私たちの心と身体は、いまだにアフリカのサバンナを彷徨っていた頃の記憶を色濃く宿している。

当時の人類にとって、世界は予測不能な危険に満ちていた。
猛獣の襲撃、食料の枯渇、気候の急変。
その中で生き延びるための最優先事項は、リスクを最小限に抑えることだった。
昨日、安全な水場を見つけたのなら、今日もそこへ行く。
昨日、毒のない木の実を採ったのなら、今日もそれを食べる。
未知の泉に毒が潜んでいる可能性や、見慣れない植物が命を奪う可能性を考えれば、「昨日と同じ行動」こそが最も優れた生存戦略だったのである。

この、変化を避け、既知のパターンを繰り返すという生存本能は、遺伝子レベルで私たちに深く刻み込まれている。
現代社会において私たちが感じる、転職への不安、未知のコミュニティへ飛び込むことへの恐怖、新しいライフスタイルを始めることへの躊躇。
これらの感情の根源には、サバンナで未知の茂みの向こうに潜む捕食者を警戒していた、祖先の記憶が脈々と流れているのかもしれない。
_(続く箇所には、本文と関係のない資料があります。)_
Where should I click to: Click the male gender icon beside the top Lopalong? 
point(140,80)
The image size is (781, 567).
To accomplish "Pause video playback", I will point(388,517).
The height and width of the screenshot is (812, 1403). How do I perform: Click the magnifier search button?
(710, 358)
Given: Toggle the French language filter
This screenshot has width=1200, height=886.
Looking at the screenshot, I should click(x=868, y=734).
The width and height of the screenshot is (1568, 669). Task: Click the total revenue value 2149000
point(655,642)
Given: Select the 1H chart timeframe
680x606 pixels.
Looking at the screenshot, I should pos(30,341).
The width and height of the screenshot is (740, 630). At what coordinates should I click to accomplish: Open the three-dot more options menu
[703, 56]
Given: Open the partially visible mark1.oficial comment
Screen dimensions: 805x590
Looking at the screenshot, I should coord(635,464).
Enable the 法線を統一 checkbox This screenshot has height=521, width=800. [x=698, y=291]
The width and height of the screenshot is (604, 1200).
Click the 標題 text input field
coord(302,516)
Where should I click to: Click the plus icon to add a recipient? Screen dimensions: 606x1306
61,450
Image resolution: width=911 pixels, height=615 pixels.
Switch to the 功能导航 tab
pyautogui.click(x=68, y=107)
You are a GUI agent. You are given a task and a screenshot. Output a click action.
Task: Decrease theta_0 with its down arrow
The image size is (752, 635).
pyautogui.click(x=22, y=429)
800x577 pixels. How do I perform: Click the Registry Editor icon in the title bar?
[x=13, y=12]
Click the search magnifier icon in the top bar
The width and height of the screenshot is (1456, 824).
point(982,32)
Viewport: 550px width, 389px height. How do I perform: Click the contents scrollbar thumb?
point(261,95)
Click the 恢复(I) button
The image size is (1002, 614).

SNSを開けば、他人が成し遂げた華々しい「変化」が目に飛び込んでくる。
起業、海外移住、劇的な肉体改造。
それらを目にするたびに、私たちは変われない自分に焦りを感じる。
しかし、その焦燥感こそが、現代特有の現象なのかもしれない。
私たちの遺伝子は、本来「変わらないこと」を是とし、安定を求めるようにプログラムされている。
急激な変化を称賛し、常に自己変革を求める現代社会の価値観と、私たちの身体に宿る古代の記憶との間に生じた軋轢こそが、現代人の抱える生きづらさの一因ではないだろうか。

✅操り人形の糸を切ることはできるのか

こうして見てくると、私たちはまるで、目には見えない操り人形の糸に支配されているかのようだ。
一方は、エネルギー消費を抑えようとする「脳の倹約性」という糸。
もう一方は、危険を避け安定を求めよと命じる「遺伝子の記憶」という糸。
これらの糸は、私たちの無意識下で巧みに操られ、私たちを昨日と同じ舞台へと引き戻そうとする。

では、私たちはこの運命にただ甘んじるしかないのだろうか。
永遠に変わることなく、定められた円環の上を歩き続けるしかないのだろうか。

おそらく、その問いに簡単な答えはない。
しかし、一つの光明があるとすれば、それは「糸の存在を自覚すること」そのものにあるのかもしれない。
なぜ自分が新しい一歩を躊躇するのか、その背後にあるメカニズムを知ること。
それは、変われない自分を無闇に責め苛むのではなく、人間という存在のありのままの姿として、静かに受け入れるための第一歩となる。

その上で、私たちは改めて自問するのだ。
この糸の存在を知り、その引力に気づきながら、それでもなお、自らの意志で指一本でも動かそうと試みること。
たとえその動きが微かであり、誰にも気づかれないほどの小さな抵抗であったとしても、そこにこそ、単なる操り人形ではない、人間としての尊厳が宿るのではないだろうか。

私たちは、自らの意志で踊っているのか。
それとも、ただ操られているだけなのか。
その答えを探す旅は、おそらく生涯続くのだろう。
そして、その問いかけ自体が、見えざる糸に抗う、私たちに許された最も人間らしい営みなのかもしれない。